Tra le arti ermetiche diffuse nel rinascimento un posto speciale merita la Chiromanzia, forma di divinazione dotta legata a complesse concezioni astrologiche. Le linee della mano rispecchierebbero gli influssi astrali creduti condizionare i caratteri e i destini di ogni individuo. Nell’antica versione latina delle Scritture troviamo che “Dio ha posto dei segni nelle mani di tutti i figli degli uomini, affinché tutti i figli degli uomini conoscano la sua opera”, mentre nei Proverbi troviamo “Nella sua mano destra è la lunghezza dei giorni e nella sinistra le sue ricchezze e la gloria” (3, 16).

 

Tarocchino Bolognese, offset. Bari, Guglielmo Murari, tra il 1916 e il 1922.

Il primo documento conosciuto che tratta i tarocchi dal punto di vista cartomantico, a esclusione dell’isolato caso rinascimentale citato nel Chaos del Tri per Uno di Teofilo Folengo, appartiene a Bologna. Si tratta di un manoscritto databile indicativamente al 1730 nel quale i significati divinatori vengono abbinati a un mazzo di 35 carte. Queste interpretazioni sono assai simili a quelli che più tardi Etteilla svilupperà nei riguardi del suo Livre de Thot. È quindi assai probabile che il cartomante francese conoscesse queste attribuzioni e che se ne fosse appropriato. Le carte qui riprodotte, appartenute a un cartomante bolognese, recano menzioni divinatorie manoscritte.

 

Cartomanzia Italiana, litografie a colori. Italia? c. 1890.

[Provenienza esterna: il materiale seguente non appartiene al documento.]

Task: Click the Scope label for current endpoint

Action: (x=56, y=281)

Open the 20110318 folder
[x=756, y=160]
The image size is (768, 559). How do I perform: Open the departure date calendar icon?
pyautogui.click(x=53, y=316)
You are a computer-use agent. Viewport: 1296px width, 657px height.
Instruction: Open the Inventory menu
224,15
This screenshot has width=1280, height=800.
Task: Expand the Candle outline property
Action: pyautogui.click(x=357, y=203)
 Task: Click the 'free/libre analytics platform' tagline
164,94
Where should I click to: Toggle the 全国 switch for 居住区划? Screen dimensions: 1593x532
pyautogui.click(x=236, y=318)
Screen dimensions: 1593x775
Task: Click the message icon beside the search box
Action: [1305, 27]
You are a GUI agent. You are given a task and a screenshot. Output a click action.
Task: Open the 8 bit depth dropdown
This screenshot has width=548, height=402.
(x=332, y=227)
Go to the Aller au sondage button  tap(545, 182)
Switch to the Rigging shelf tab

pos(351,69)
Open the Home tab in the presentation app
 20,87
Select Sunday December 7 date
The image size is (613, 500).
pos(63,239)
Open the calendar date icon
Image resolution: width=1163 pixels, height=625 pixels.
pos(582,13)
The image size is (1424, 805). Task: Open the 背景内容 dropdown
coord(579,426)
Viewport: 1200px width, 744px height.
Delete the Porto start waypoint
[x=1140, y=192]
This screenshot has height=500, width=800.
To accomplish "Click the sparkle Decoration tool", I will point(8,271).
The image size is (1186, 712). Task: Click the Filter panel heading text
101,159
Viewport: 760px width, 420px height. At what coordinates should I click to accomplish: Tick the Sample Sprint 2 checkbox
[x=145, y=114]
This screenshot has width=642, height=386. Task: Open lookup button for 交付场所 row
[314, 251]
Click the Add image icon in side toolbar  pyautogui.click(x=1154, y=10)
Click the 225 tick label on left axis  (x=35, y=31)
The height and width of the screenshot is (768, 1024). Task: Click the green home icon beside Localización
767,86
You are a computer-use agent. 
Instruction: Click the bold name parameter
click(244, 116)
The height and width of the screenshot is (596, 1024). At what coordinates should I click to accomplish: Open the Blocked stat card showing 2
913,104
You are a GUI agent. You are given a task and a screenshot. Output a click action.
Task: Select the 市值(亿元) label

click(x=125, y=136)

Rielaborazione del mazzo cartomantico La Sibylle du Salons risalente al 1828 e che nei decenni successivi fu adattato a più riprese da diversi stampatori. I semi delle carte da gioco francesi, che nei primi modelli Le Normand erano poste nell’angolo superiore sinistro, sono sostituite dalle sigle C (cuori), F (fiori), Q (quadri), P (picche). Sotto la figura, oltre al significato divinatorio, appare a destra un numero di sequenza e a sinistra un numero della lotteria. Il gioco è composto da 52 carte.

 

Cartomanzia Italiana (Mignon), cromolitografie a colori. Italia? c. 1930.

Versione tascabile, o da viaggio, del gioco precedente.

 

Cartomanzia Lusso, offset a colori. Trieste, Modiano, 1942.

Le figure di questo tarocco cartomantico di gusto egizianeggiante, edito da Modiano, sono ispirate a quelle descritte da Papus nel suo Le Tarot Divinatoire.

 

La tireuse de cartes, acquaforte dipinta a mano di Jacques Chèreau (Blois 1688 -1776)

 

Les amans curieux  ou La diseuse de bonne aventure, acquaforte dipinta a mano di Augustin Legrand, pseudonimo di Auguste  Claude Simon (Parigi 1765 - c.1815).

 

La credulité sans reflexion, acquaforte dipinta a mano di Louis Michel Halbou (Francia 1730 - Parigi 1810)

 
La cartomante, acquaforte dipinta a mano di Anonimo (Austria? sec. XIX)

 
Die kartenschlaegerin, acquaforte dipinta a mano di Adrien Schleich (Monaco 1812 - 1894)

 
Carte de visite de Mme. Noirot physionomiste, stampa tipolitografica. Parigi c. 1860.